══ Passage given ══
# Honey Bee in Flight.



## OzPhoto (Mar 14, 2010)

I was happy to catch this Bee in flight just before landing on the flower.


----------



## sojourn (Mar 21, 2010)

Very well captured! :thumbup:


----------



## OzPhoto (Mar 22, 2010)

sojourn said:


> Very well captured! :thumbup:



Hi

Thanks for your comments


----------



## Wynner3 (Mar 22, 2010)

WOW! Beautiful shot.


----------



## The Shoe (Mar 22, 2010)

Damn rights, nice photo.

I'm digging the colour of the flower.  Very relaxing.


----------



## Mazzarooney (Mar 22, 2010)

Fabulous


----------



## bazza (Mar 22, 2010)

Nice, very sharp. 

Well done...


----------



## OzPhoto (Mar 24, 2010)

Hi all, thanks for the great feedback.


----------



## dearEvan (Mar 27, 2010)

Beautiful color!


----------



## chris drake (Mar 27, 2010)

Great shot!  I hope I can learn to get shots like that.
═══
══ Recorded data ══
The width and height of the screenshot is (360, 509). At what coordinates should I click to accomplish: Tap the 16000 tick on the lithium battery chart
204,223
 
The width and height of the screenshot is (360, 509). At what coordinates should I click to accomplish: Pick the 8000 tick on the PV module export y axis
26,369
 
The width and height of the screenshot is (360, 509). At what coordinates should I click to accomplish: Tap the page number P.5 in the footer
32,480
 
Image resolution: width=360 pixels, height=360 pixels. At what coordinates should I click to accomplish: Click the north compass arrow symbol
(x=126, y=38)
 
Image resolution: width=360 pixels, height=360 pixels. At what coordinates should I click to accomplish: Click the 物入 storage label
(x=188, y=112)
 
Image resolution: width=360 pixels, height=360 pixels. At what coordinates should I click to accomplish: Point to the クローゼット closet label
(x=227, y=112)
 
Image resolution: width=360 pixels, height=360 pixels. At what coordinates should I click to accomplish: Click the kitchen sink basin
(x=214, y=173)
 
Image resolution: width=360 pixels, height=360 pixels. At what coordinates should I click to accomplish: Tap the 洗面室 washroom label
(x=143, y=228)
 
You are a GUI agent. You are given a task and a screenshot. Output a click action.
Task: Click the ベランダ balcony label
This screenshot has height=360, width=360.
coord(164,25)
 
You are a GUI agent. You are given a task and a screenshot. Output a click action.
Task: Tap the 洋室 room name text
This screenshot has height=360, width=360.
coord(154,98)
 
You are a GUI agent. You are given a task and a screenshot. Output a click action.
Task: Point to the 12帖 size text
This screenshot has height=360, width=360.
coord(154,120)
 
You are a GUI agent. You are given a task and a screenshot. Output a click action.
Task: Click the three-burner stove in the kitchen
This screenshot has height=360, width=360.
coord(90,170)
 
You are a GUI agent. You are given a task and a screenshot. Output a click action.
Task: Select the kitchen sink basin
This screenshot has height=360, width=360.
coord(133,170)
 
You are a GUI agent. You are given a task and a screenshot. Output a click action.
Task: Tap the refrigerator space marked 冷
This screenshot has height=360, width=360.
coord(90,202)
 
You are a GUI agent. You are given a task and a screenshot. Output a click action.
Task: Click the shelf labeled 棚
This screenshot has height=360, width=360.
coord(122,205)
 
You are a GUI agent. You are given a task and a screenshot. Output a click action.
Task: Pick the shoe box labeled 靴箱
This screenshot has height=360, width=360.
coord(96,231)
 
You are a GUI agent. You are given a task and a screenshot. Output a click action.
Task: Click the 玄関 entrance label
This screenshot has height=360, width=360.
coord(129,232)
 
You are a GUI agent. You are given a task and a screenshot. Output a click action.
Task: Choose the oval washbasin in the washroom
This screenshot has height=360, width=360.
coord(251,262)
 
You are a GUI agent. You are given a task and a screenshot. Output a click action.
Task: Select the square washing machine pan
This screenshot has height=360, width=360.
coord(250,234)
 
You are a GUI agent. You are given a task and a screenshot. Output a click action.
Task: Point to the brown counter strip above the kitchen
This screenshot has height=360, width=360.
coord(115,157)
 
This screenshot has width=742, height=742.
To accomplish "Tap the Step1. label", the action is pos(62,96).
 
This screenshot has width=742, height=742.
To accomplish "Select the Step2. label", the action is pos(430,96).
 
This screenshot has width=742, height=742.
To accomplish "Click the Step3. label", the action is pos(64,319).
═══
### [Direction]
Can you print the whole honey bee thread from above again, word for word?

### [The solution]
# Honey Bee in Flight.



## OzPhoto (Mar 14, 2010)

I was happy to catch this Bee in flight just before landing on the flower.


----------



## sojourn (Mar 21, 2010)

Very well captured! :thumbup:


----------



## OzPhoto (Mar 22, 2010)

sojourn said:


> Very well captured! :thumbup:



Hi

Thanks for your comments


----------



## Wynner3 (Mar 22, 2010)

WOW! Beautiful shot.


----------



## The Shoe (Mar 22, 2010)

Damn rights, nice photo.

I'm digging the colour of the flower.  Very relaxing.


----------



## Mazzarooney (Mar 22, 2010)

Fabulous


----------



## bazza (Mar 22, 2010)

Nice, very sharp. 

Well done...


----------



## OzPhoto (Mar 24, 2010)

Hi all, thanks for the great feedback.


----------



## dearEvan (Mar 27, 2010)

Beautiful color!


----------



## chris drake (Mar 27, 2010)

Great shot!  I hope I can learn to get shots like that.